HbF is the most relevant modulator of the severity of SCD, inhibiting the polymerization of the mutant sickle hemoglobin (HbS). Despite its clinical relevance, a straightforward method to quantify and identify protective levels of HbF in individual red blood cells (RBCs) is still lacking. Here, we sought to develop a fluorescent-labeled RBC “Spike-In”(Spk) control (Ctr), to be mixed with patient samples, to serve as an internal reference in a novel quantitative flow-cytometry method.

The Spk-Ctr was generated by mixing equal numbers of CFSE-labeled and fixed HbFNeg adult and HbFPos cord blood (CB) RBCs, whose mean corpuscular HbF (MCHbF) mass was pre-calculated, based on the %HbF (HPLC-derived) and the MCH (hematology analyzer), using the formula: MCHbF=(%HbFxMCH)/100. Spk-Ctr was mixed with a similarly-fixed Test Sample, composed of 10% HbFPos (prepared with the same RBCs as the Spk-Ctr), permeabilized, stained with an anti-HbF PE conjugate, and acquired by a flow cytometer. The anti-HbF PE Median Intensity Fluorescence (MIF) was obtained for gated HbFPos RBCs in both the Ctr CFSEPos and Test CFSENeg gated populations. A conversion factor (CF) was calculated by dividing the pre-calculated MCHbF by the MIF obtained for HbFPos RBCs from the CFSEPos Spk-Ctr. By multiplying the anti-HbF PE fluorescence intensity of each RBC in the test sample by the CF, an absolute HbF/RBC values (in pg of HbF per RBC) can be obtained, which can be used to generate a distribution histogram to calculate the percentage of RBCs above a protective HbF/RBC threshold.

The Ctr CB used had 73.2% HbF and a MCH of 36.4pg, resulting in a MCHbF of 26.64pg. The anti-HbF PE MIF of the Spk-Ctr HbFPos RBCs was 25,166a.u. (arbitrary units), resulting in a CF of 0.001058. The anti-HbF PE MIF of the HbFPos RBCs of the Test Sample was 24,146a.u., leading to an estimated MCHbF of 25.56pg; a deviation of only 4% from the expected (known) MCHbF. In contrast, when samples were permeabilized and stained in separate tubes, this variation was 27%.

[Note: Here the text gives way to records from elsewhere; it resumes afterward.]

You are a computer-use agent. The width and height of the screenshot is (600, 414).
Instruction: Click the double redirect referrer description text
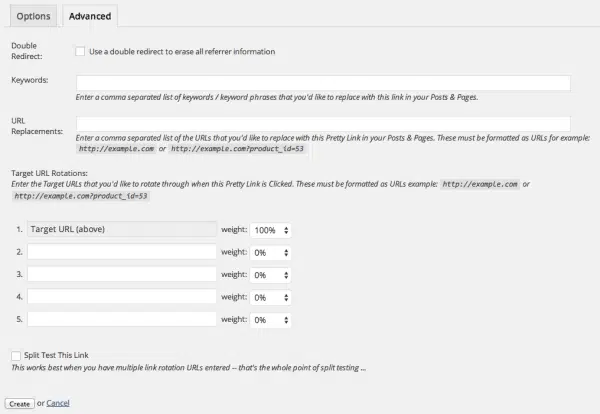pyautogui.click(x=181, y=52)
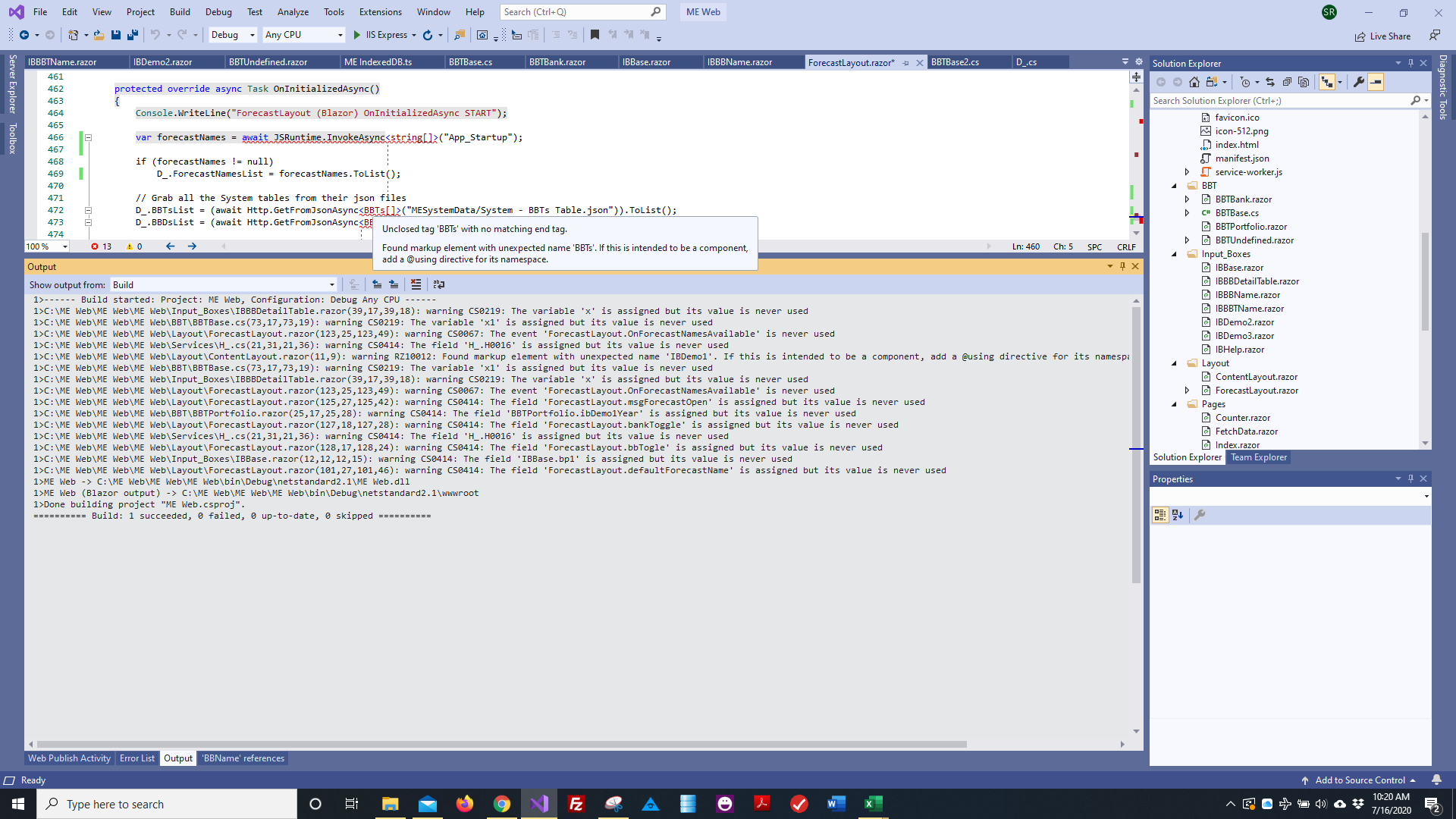Click Add to Source Control in status bar
Image resolution: width=1456 pixels, height=819 pixels.
pos(1360,780)
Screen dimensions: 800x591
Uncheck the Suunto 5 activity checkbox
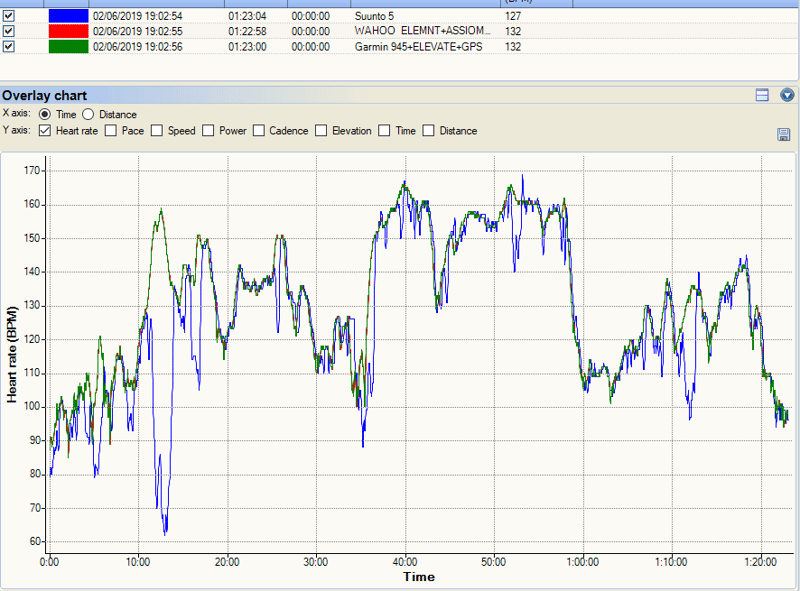pos(9,16)
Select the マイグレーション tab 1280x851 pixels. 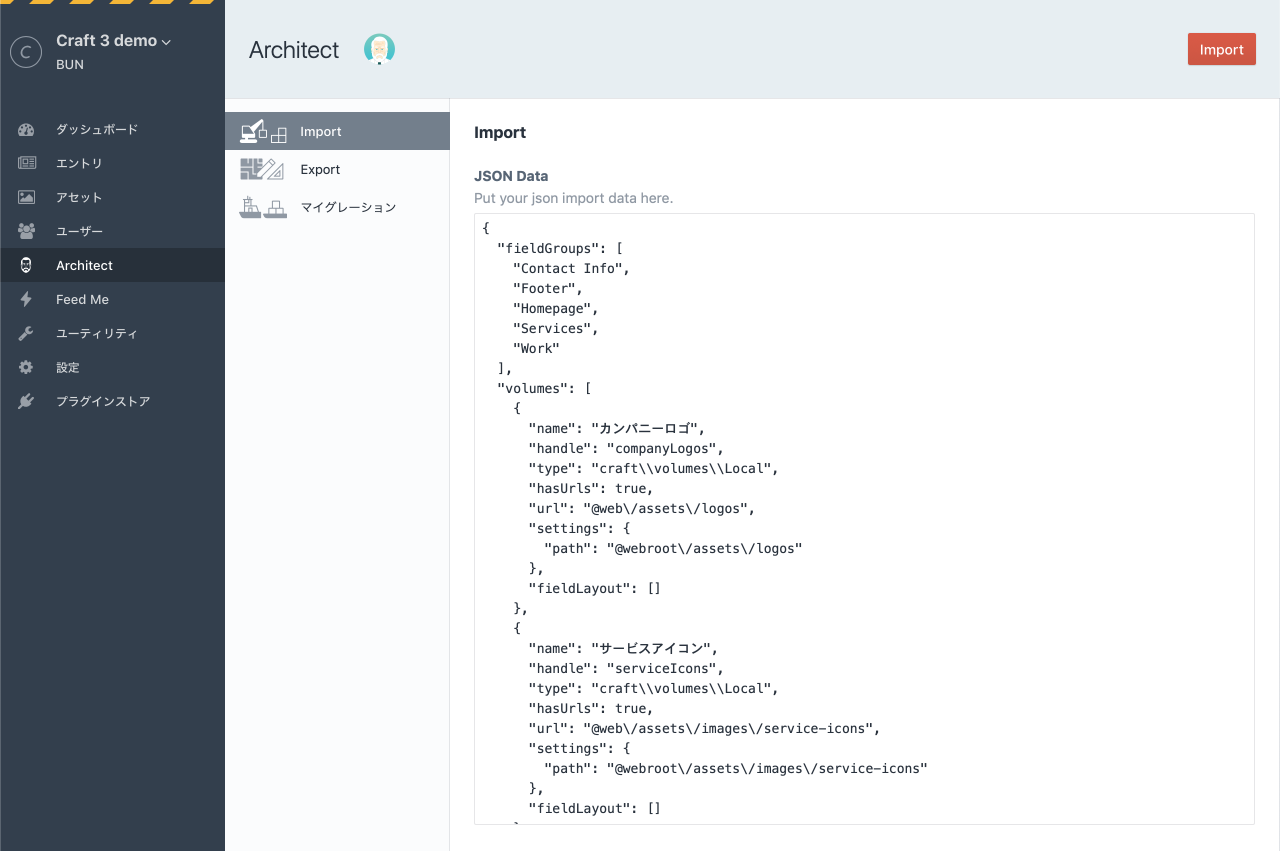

Recently, a work described a laborious method requiring a standard curve, generated with rare samples from subjects with hereditary persistence of HbF, and calibration beads. This method correct only for experimental variations arising from flow-cytometry acquisition and bath-to-bath antibody affinity/fluorescence differences, but not from experimental variability associated with sample handling of the test patient samples and those used in the standard curve. Our method eliminates the complexity associated with the use of a cumbersome standard curve, as the Spike-In Ctr and patient cells are subjected to the exact same procedures (in the same tube). Thus, experimental variability (derived from differences in, pipetting, incubation time, temperature, affinity/fluorescence of antibody batches, instrument or acquisition settings, etc.) is not expected to interfere with the quantitation.

Once fully developed and validated, our method may serve as an auxiliary tool for the clinical management of SCD patients, contributing to the prediction of complications (allowing preventive measures to be adopted), or allowing the monitoring of the response to therapeutic approaches based on the induction of HbF (including hydroxyurea).